**Task details**. Rewrite the records starting at the line containing "Where should I" and ending at the line containing "will [272, 107].", changing "icon" to "button" and leaving everything else as it is.

**Records for the task**.
++++++++++++++++++++
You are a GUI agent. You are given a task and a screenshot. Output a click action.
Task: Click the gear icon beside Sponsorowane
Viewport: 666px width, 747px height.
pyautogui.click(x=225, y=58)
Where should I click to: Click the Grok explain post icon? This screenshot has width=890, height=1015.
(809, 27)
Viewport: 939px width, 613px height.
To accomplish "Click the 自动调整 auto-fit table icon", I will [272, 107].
++++++++++++++++++++
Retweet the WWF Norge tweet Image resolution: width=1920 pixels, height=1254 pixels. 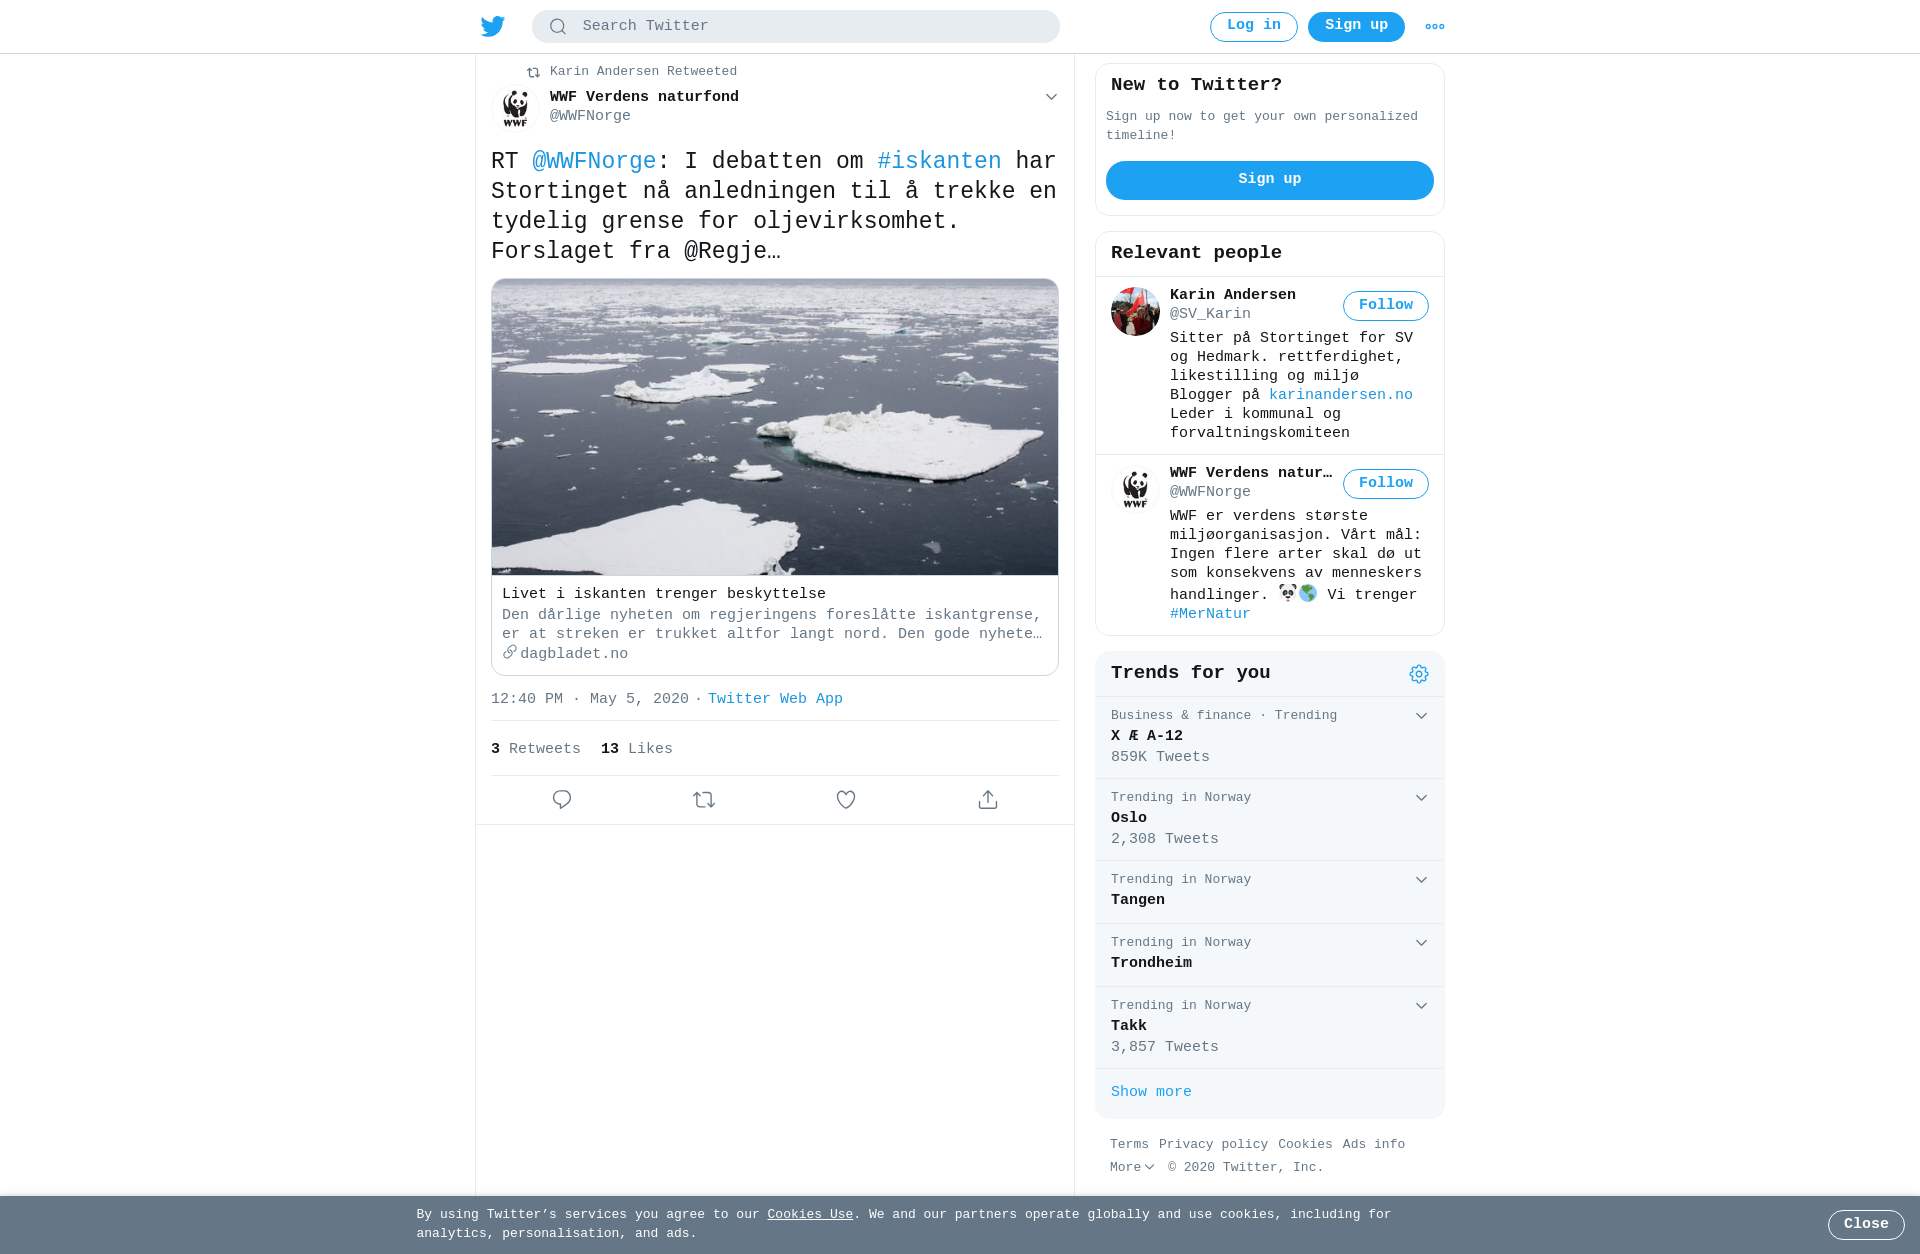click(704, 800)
++++++++++++++++++++
**Solution below**.
Where should I click to: Click the Grok explain post button? This screenshot has width=890, height=1015.
(809, 27)
Viewport: 939px width, 613px height.
To accomplish "Click the 自动调整 auto-fit table button", I will [272, 107].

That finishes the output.